_TASK DIRECTIONS_: Set down exactly the first line of the entries and every line after it, through the line with "Given: Click the Save workbook icon".

_DATA FOR REVIEW_:
▽

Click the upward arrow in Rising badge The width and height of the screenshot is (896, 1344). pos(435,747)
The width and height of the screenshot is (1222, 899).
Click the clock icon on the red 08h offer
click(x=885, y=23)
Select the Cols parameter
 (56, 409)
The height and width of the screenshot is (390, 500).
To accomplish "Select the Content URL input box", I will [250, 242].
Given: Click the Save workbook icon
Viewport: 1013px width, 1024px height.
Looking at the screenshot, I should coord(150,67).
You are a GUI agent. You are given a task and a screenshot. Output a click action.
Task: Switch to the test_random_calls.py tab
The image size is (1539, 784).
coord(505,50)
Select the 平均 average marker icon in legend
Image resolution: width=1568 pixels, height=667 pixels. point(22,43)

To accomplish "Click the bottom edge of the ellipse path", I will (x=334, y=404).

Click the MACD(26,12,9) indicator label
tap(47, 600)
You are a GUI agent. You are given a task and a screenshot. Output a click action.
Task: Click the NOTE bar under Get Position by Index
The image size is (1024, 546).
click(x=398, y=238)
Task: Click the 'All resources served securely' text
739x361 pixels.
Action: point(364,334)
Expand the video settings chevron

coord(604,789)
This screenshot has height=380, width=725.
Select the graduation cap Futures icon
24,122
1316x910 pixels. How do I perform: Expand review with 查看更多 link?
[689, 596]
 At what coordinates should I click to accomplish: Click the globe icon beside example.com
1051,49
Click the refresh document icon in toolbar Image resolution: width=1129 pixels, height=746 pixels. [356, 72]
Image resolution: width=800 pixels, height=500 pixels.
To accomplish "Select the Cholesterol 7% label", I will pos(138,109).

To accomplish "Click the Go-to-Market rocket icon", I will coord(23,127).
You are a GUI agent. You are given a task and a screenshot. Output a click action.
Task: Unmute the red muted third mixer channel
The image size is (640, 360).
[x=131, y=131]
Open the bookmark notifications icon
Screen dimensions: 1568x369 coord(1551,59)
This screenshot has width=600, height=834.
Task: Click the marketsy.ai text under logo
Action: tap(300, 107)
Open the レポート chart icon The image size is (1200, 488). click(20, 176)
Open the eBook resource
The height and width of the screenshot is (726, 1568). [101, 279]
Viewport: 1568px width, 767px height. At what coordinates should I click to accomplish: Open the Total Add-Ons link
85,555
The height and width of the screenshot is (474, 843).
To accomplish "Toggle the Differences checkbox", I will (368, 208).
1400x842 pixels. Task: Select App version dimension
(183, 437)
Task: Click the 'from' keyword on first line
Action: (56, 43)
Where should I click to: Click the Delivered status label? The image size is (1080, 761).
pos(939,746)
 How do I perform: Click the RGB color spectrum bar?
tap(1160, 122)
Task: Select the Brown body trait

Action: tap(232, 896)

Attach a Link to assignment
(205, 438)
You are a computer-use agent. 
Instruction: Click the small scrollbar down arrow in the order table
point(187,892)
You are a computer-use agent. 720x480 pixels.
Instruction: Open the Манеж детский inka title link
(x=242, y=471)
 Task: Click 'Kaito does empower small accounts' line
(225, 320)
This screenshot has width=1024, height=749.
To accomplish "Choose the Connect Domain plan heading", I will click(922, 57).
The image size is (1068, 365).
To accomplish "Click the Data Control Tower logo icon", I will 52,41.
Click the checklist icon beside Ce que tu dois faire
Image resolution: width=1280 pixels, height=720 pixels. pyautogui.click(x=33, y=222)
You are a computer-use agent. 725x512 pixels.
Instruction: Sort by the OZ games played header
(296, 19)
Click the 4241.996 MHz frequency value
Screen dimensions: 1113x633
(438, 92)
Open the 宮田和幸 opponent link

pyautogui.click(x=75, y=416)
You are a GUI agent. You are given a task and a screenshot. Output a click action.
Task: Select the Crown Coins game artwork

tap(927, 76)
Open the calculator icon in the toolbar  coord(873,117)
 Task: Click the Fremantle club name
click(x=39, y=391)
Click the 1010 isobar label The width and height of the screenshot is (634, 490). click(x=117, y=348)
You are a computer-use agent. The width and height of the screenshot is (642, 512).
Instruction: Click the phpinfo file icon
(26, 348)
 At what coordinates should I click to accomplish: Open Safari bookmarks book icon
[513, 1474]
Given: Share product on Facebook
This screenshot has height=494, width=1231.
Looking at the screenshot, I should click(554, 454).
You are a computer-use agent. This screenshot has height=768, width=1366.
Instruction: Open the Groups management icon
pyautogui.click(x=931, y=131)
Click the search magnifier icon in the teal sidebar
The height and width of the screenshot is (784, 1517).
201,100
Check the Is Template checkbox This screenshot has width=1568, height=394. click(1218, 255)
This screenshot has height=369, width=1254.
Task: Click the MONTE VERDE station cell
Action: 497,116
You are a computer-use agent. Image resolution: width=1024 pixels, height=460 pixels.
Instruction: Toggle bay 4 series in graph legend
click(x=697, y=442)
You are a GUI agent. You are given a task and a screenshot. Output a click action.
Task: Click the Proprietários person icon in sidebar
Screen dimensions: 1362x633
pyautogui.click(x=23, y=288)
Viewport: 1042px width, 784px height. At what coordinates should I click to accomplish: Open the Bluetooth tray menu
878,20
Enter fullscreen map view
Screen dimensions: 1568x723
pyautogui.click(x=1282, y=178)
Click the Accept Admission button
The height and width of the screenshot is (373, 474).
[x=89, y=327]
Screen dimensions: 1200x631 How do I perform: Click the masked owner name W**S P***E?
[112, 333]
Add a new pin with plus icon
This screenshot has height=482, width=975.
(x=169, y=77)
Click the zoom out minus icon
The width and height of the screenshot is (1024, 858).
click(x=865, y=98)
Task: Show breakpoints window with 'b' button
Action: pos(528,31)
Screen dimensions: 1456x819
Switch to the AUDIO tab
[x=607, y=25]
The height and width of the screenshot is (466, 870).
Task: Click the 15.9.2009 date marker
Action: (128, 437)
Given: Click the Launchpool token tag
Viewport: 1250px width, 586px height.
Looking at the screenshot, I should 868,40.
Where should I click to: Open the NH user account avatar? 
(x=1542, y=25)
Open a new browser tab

△

_ANSWER TO THIS TASK_:
Click the upward arrow in Rising badge The width and height of the screenshot is (896, 1344). pos(435,747)
The width and height of the screenshot is (1222, 899).
Click the clock icon on the red 08h offer
click(x=885, y=23)
Select the Cols parameter
 (56, 409)
The height and width of the screenshot is (390, 500).
To accomplish "Select the Content URL input box", I will [250, 242].
Given: Click the Save workbook icon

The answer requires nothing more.